Every month, Health Initiatives is cooking up a new healthy recipe for you to try. Check them out below!

Chickpea Salad Sandwich

chickpea salad sandwich on seeded bread with lettuce and tomato
Picnic season is here! Try a plant-based twist on an old classic!
Ingredients: 
  • 1 15oz can chickpeas, rinsed and drained
  • ¼ cup pine nuts 
  • 3 tbsp sunflower seed butter or tahini
  • 1/4 tsp mustard 
  • 1/4 tsp honey
  • 1/2 small red onion, diced fine
  • 2 cloves garlic, minced or ¼ tsp garlic powder
  • 1 Tbsp lemon juice
  • 2 dill pickles, diced 
  • Salt & pepper, to taste
  • 4 slices of bread

Topping suggestions:

  • Avocado
  • Tomato
  • Lettuce
Directions: 
  1. Add chickpeas to a mixing bowl and lightly mash with a fork or potato masher for texture.
  2. Then add pine nuts, sunflower seed butter, mustard, honey, red onion, garlic, lemon juice, pickles, salt, and pepper and mix with a spoon.
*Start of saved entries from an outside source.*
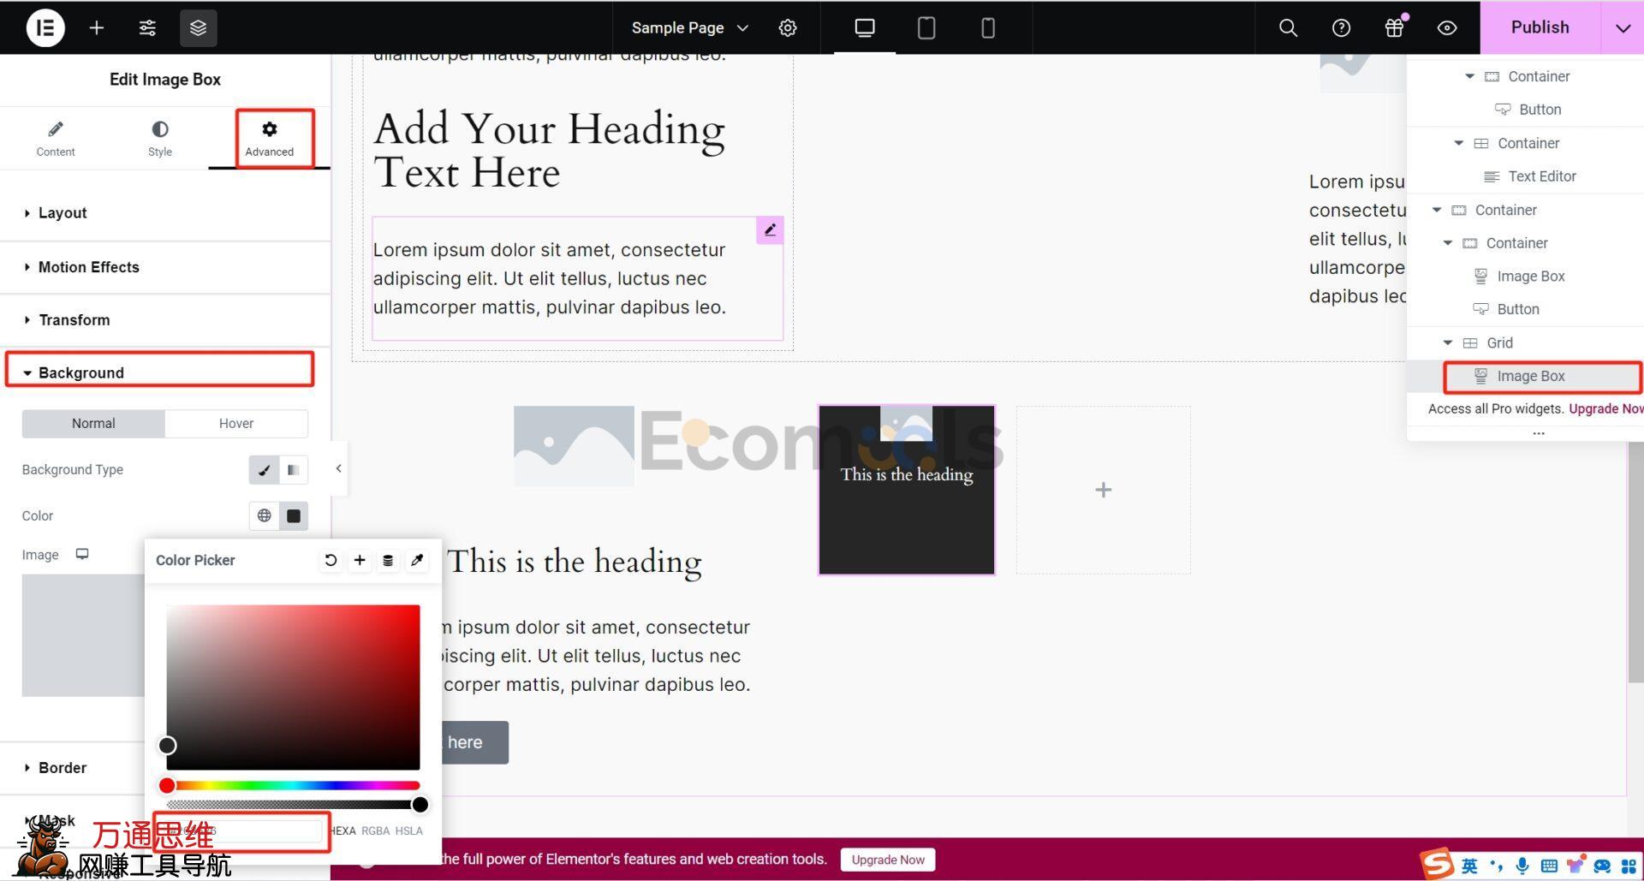1644x881 pixels.
Task: Preview changes with the eye icon
Action: [x=1447, y=27]
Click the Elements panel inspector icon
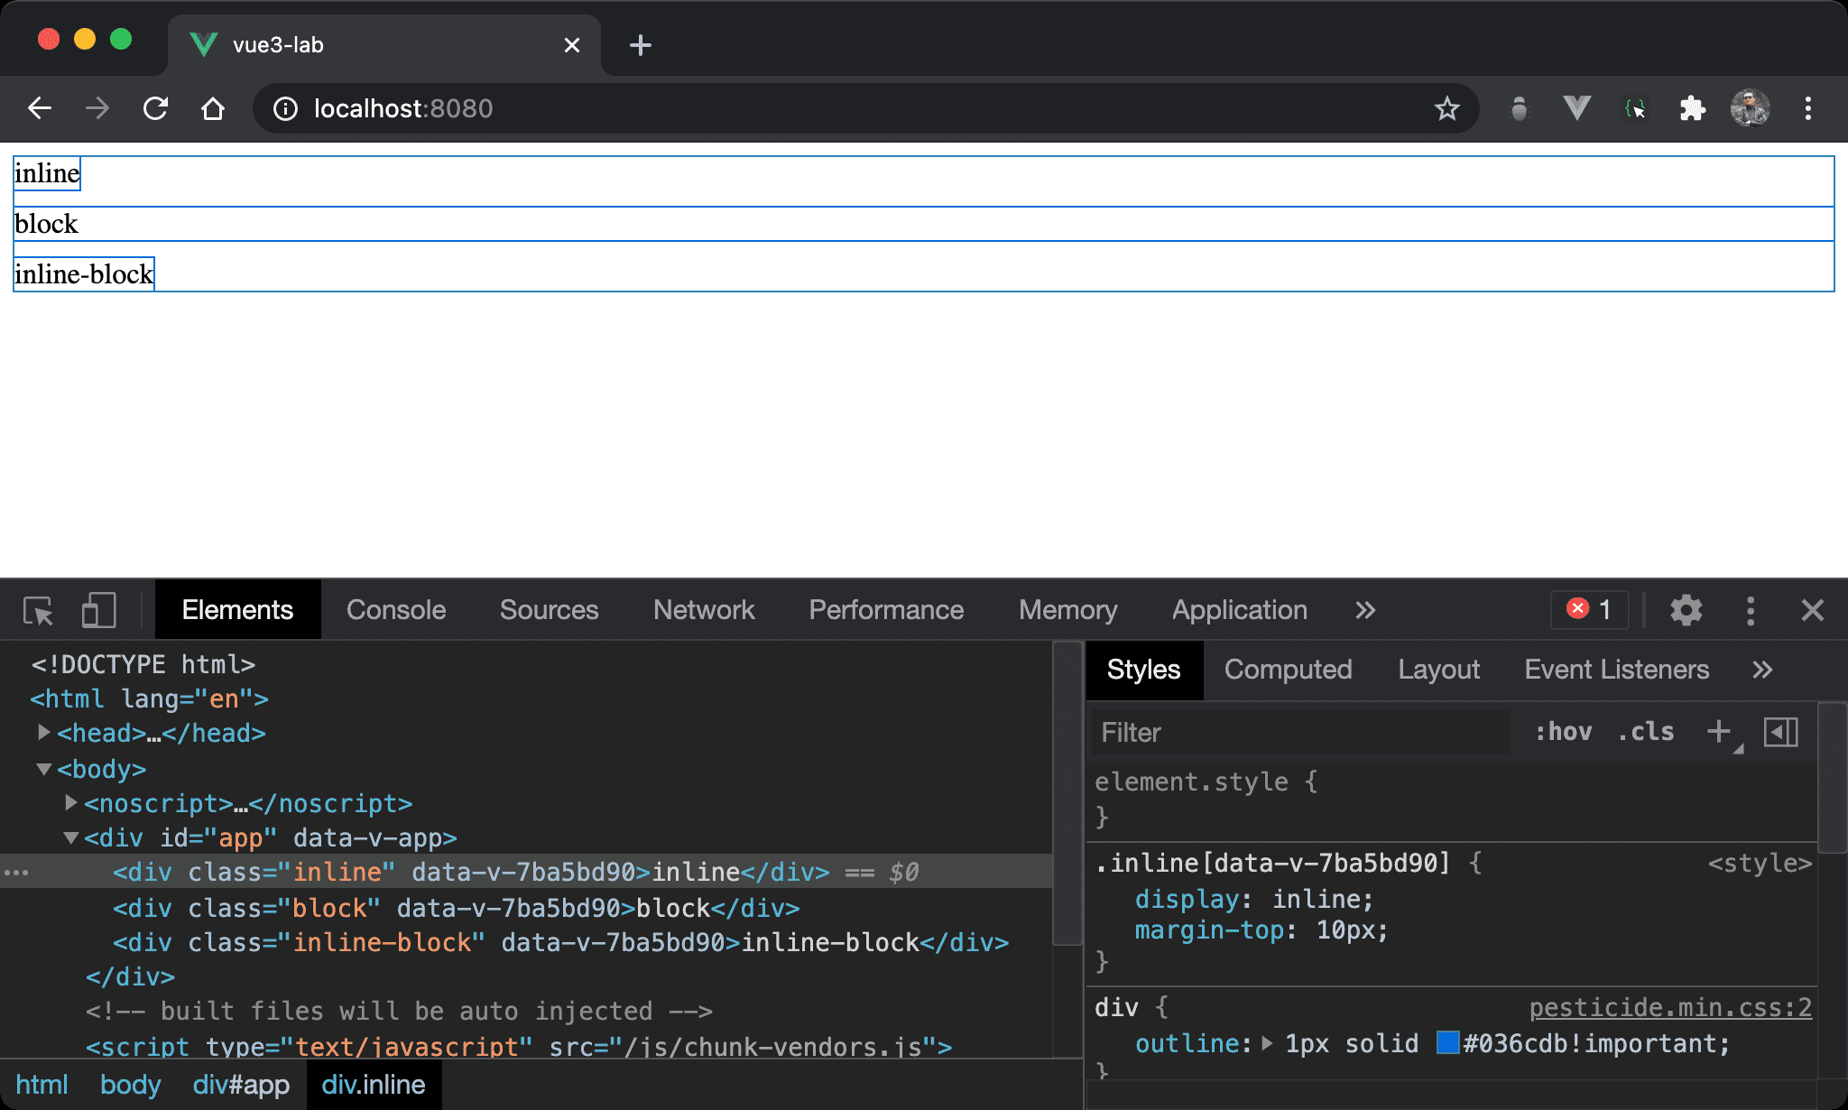 [x=41, y=610]
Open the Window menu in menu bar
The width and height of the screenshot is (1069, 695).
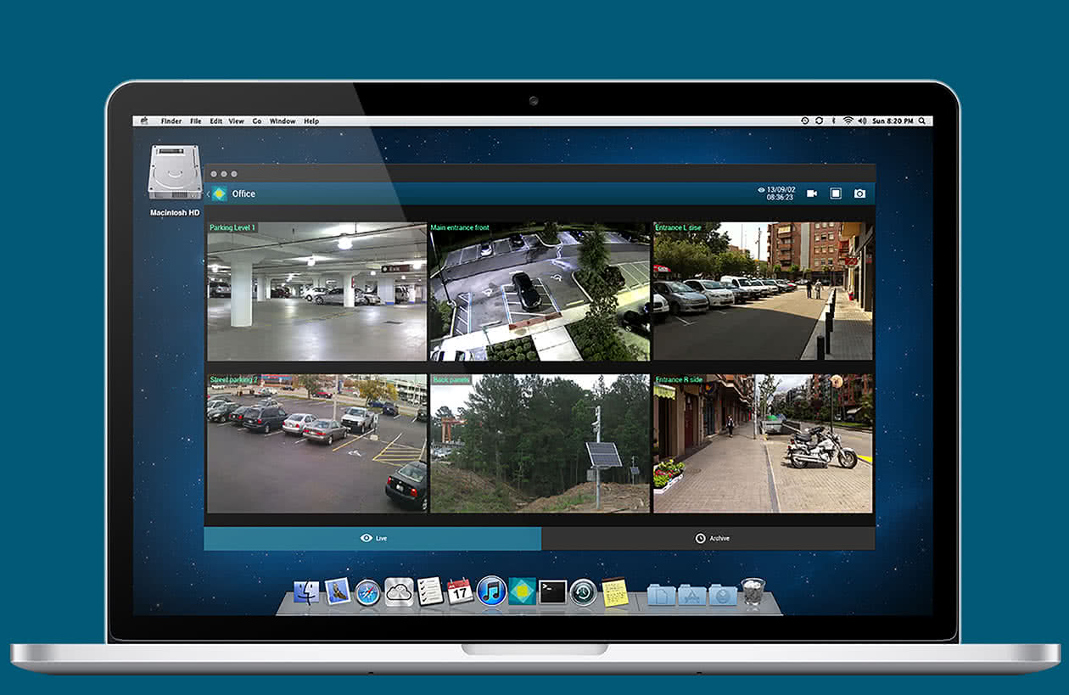(x=283, y=121)
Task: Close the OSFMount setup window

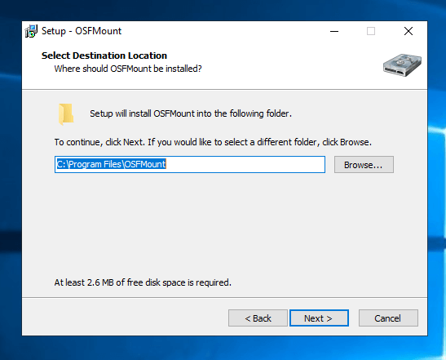Action: [408, 31]
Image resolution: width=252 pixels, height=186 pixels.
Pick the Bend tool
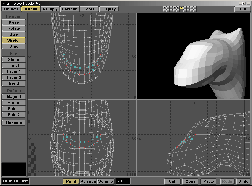pyautogui.click(x=14, y=84)
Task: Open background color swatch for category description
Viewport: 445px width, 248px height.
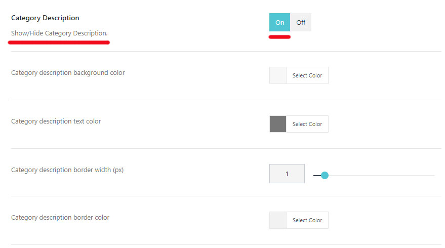Action: (x=278, y=75)
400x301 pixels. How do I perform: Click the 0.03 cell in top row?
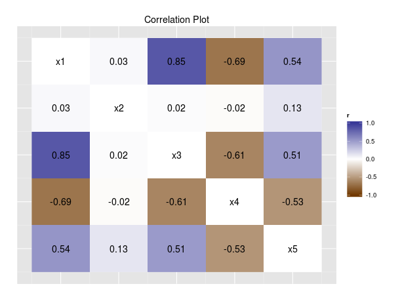(119, 62)
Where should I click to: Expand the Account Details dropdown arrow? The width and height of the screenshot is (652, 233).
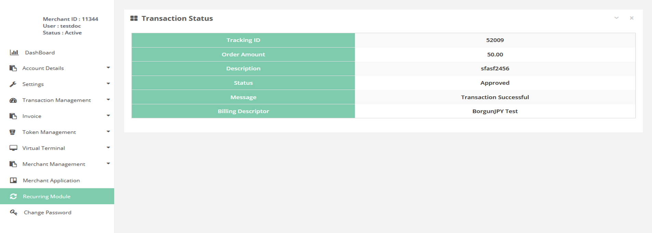click(108, 68)
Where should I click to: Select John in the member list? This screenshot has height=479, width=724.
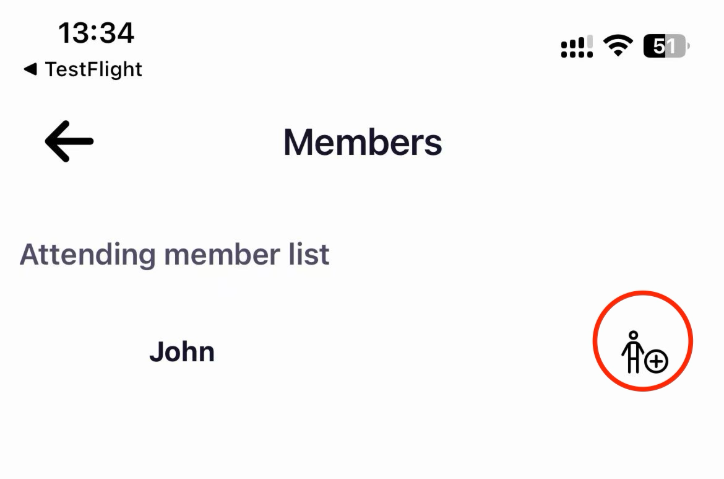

Taste and adjust seasonings as needed.
  3. Toast bread (optional) and prepare any other sandwich toppings you desire.
  4. Scoop your desired amount of filling onto two of the pieces of bread, add chosen toppings, and top with the other two slices of bread.
  5. Enjoy immediately or chickpea mixture will keep covered in the fridge for up to 3-5 days.

It's not just a sandwich- try this chickpea salad as a dip for crackers and veggies, too!